22 años de uno de los momentos más complicados para la NBA y especialmente para sus fans, el Lockout o cierre patronal de 1998, en el cual estuvo a punto de perderse la temporada completa en las duras negociaciones entre propietarios y jugadores.

Los dueños de las franquicias estaban preocupados porque sus negocios no eran todo lo beneficiosos que querían y los sueldos de los jugadores empezaban a irse de sus manos (como sucedió también después en 2011), y forzaron un cierre patronal para establecer medidas y límites económicos más restrictivos a los contratos de sus jugadores. Se considera que el acuerdo entre los Minnesota Timberwolves y Kevin Garnett por $126 millones y 6 años, el más alto de la historia de los deportes estadounidenses en aquel momento, fue el detonante.

Todos sabemos ya que finalmente se llegó a un acuerdo en enero, se salvó la temporada, y los San Antonio Spurs fueron campeones.
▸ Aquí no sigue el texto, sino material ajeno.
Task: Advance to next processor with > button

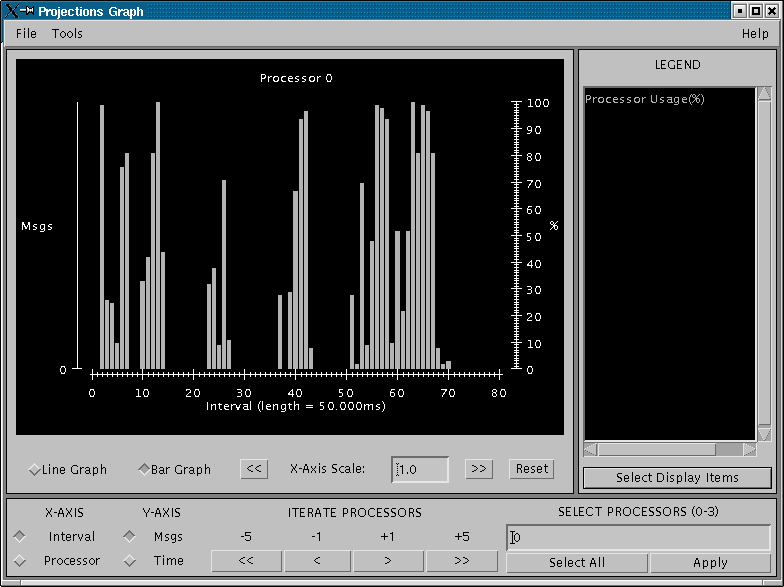Action: coord(388,562)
Pero hoy en día hay algo que todavía podemos apreciar de aquella época, además de la introducción de conceptos como máximo salarial, impuesto de lujo, excepción media o, básicamente, toda la base del convenio colectivo actual: la creatividad con la que la afrontaron especialmente dos marcas con anuncios que se convirtieron en ‘virales’ mucho antes de la llegada de las redes sociales.

Las dos marcas centraron los cuatro spots que vamos a ver en cómo era la vida sin baloncesto. La primera de ellas, Nike, se centró en lo que hacían los fans (famosos) que no podían disfrutar de la NBA. Spike Lee, por ejemplo, se entretenía viendo partidos de baloncesto femenino de colegio y haciendo trash talking a una jugadora llamada ‘Reggina Miller’. El anuncio terminaba con un mensaje claro para ambas partes negociadoras.
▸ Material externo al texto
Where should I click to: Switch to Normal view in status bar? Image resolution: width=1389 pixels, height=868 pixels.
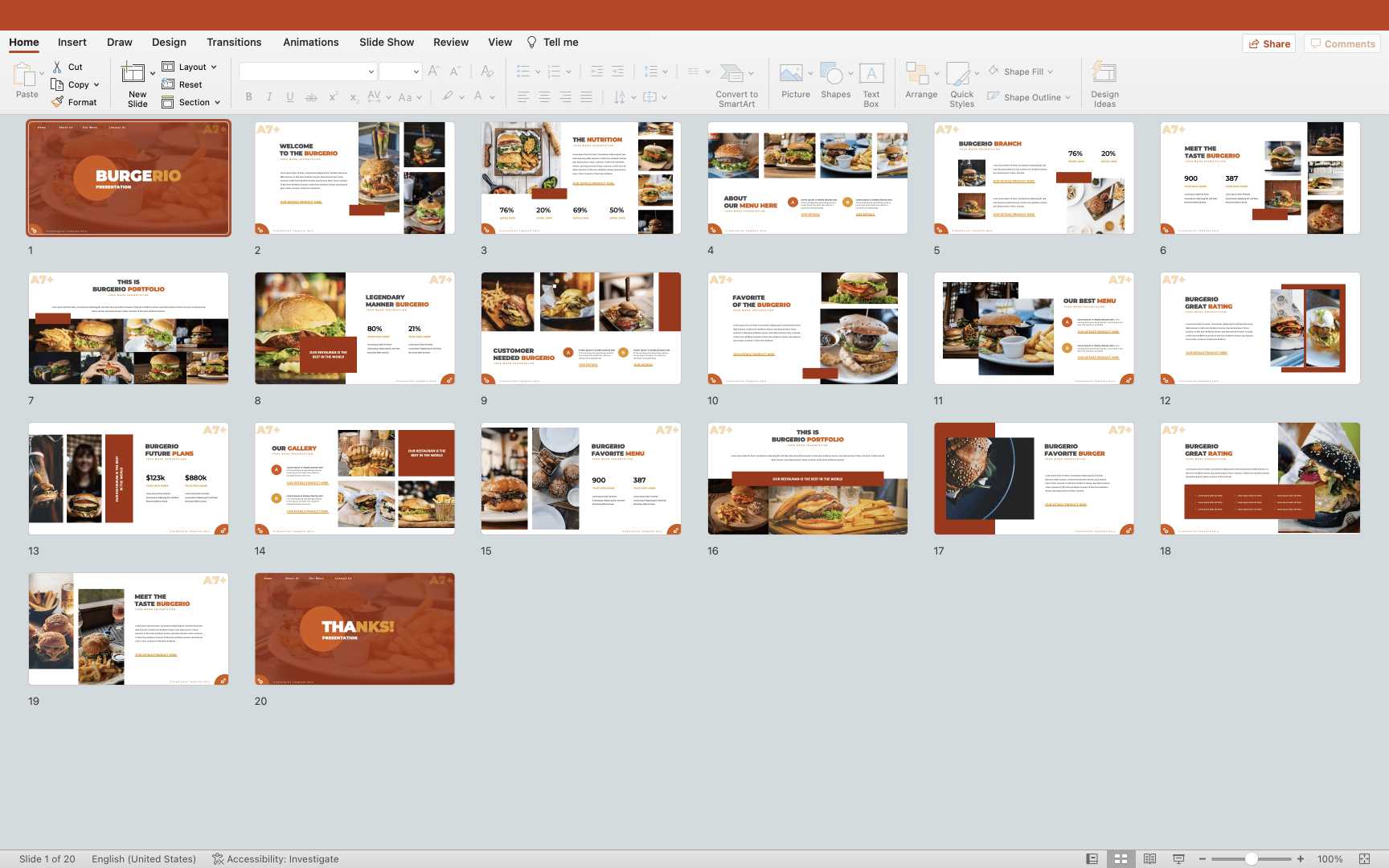click(x=1092, y=859)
En el segundo anuncio el protagonista es el actor Samuel L. Jackson, quien disfruta con sus amigos de una horrenda intentona de jugar al H-O-R-S-E.

La otra compañía que destacó por su creatividad fue Sprite, con Grant Hill como cara visible por aquel entonces, acompañado de otra estrella joven y emergente: Tim Duncan. Sin poder jugar al baloncesto, en estos anuncios los jugadores se ofrecían para trabajar haciendo labores muy variadas.

Según la marca de refrescos, más de 300.000 personas llamaron al número de teléfono que aparecía en la pantalla, 1-800-tall-men, y si lo hacías una grabación con la voz de Grant Hill agradecía tu llamada para contratar sus servicios.

No todo el mundo se tomó bien estos anuncios, por cierto. A Grant Hill se le criticó mucho que no tomara parte de forma más pública en las negociaciones como estrella emergente de la liga que era, y sus apariciones en estos spots molestaron a algunos compañeros de profesión, llegando a declarar un jugador al Detroit Free Press que iba a ir a por él y que recibiría algunos palos cuando volviesen a jugar. Pero, mientras tanto, Hill se ganó unos dólares cortando el césped.